Ведь это происходит в стране, где девушка среди бела дня просто хотела вести беседу с муллой и просто потому, что она была права в чем-то, мулла вызвал народ и сказал, что вот эта девушка стала язычницей. Прямо на глазах у народа в середине дня ее убили, а потом сожгли. Полицейские и все остальные стояли и смотрели, представляете? Это же аморально, жестоко. Можно сказать, что люди, которые убили девушку, — это сам простой народ, который верит, что если он сделает это, то получит обещанный рай, как будто выполняет волю Аллаха. Причем среди этих людей были грамотные, которые были студентами университета...

— Как вы это объясняете, если дело доходит даже до образованных людей?

— Потому что это страх и безнадежность, которые господствуют во всех сферах жизни. Я думаю, что политический и социальный кризис дошел до того, что люди стали... Это психологические моменты, вы должны изучать данный вопрос, потому что иногда это необъяснимо. Но, я думаю, прежде всего это страх от Бога, люди думают, что это конец жизни, конец света. Надо быть достойными рая... Я считаю, что это очень опасно. Не помню, кто именно, но один из мыслящих деятелей сказал: бойтесь верующих, которые имеют одну книгу и никогда ее не читали. И вот это народ Афганистана.

— Вас как европейски образованного интеллектуала выдавливали из страны?

— Особенно для религиозных фигур я, конечно, язычник. Для нормальных людей... Ну нормальные люди последовательно идут за своими религиозными лидерами, потому что они сидят в мечетях, слушая речи духовенства, и эти муллы определяют их мировоззрение, их поведение, их все.

## Записи набора данных
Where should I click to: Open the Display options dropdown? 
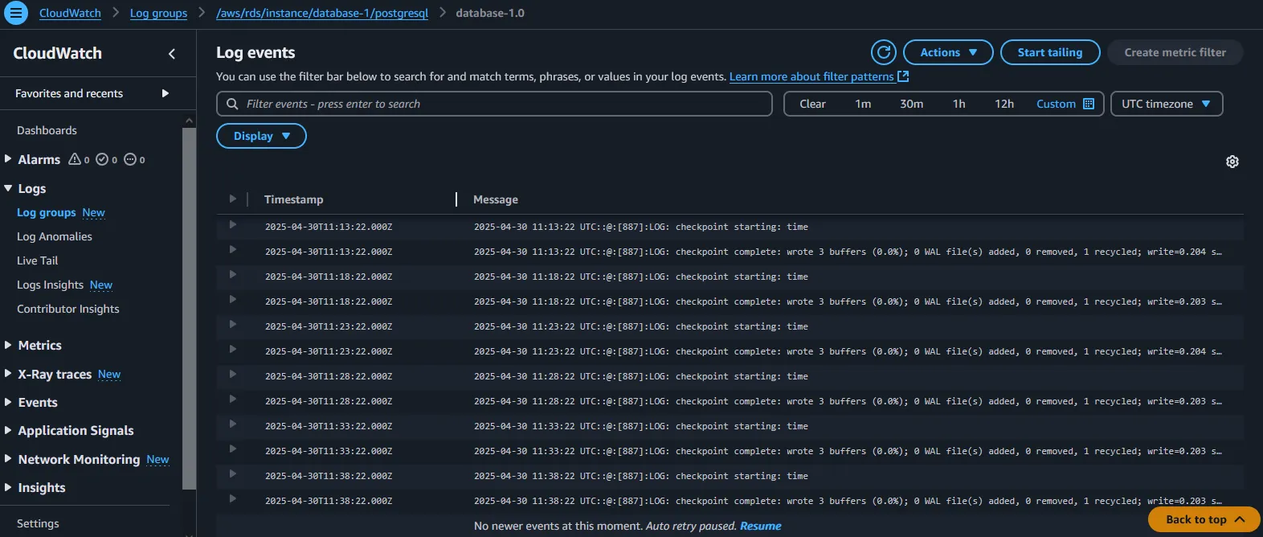click(x=261, y=136)
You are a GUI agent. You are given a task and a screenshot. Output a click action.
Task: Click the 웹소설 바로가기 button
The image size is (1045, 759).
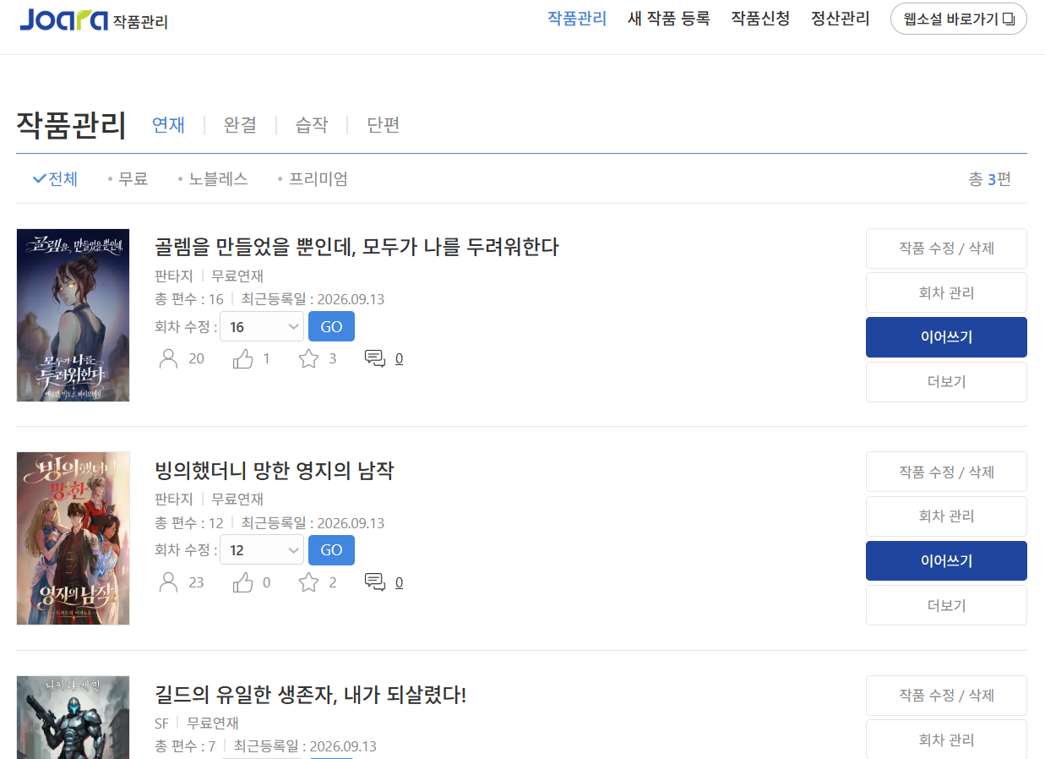pos(959,19)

## Задание 1
Что, согласно исходному тексту, делали полицейские, когда девушку убивали на глазах у народа?
## Задание 2
Выведите без изменений фрагмент исходного текста между словами "Ведь это происходит" и "до образованных людей?", включая их самих.

## Полный ответ 1
Полицейские стояли и смотрели.

## Полный ответ 2
Ведь это происходит в стране, где девушка среди бела дня просто хотела вести беседу с муллой и просто потому, что она была права в чем-то, мулла вызвал народ и сказал, что вот эта девушка стала язычницей. Прямо на глазах у народа в середине дня ее убили, а потом сожгли. Полицейские и все остальные стояли и смотрели, представляете? Это же аморально, жестоко. Можно сказать, что люди, которые убили девушку, — это сам простой народ, который верит, что если он сделает это, то получит обещанный рай, как будто выполняет волю Аллаха. Причем среди этих людей были грамотные, которые были студентами университета...

— Как вы это объясняете, если дело доходит даже до образованных людей?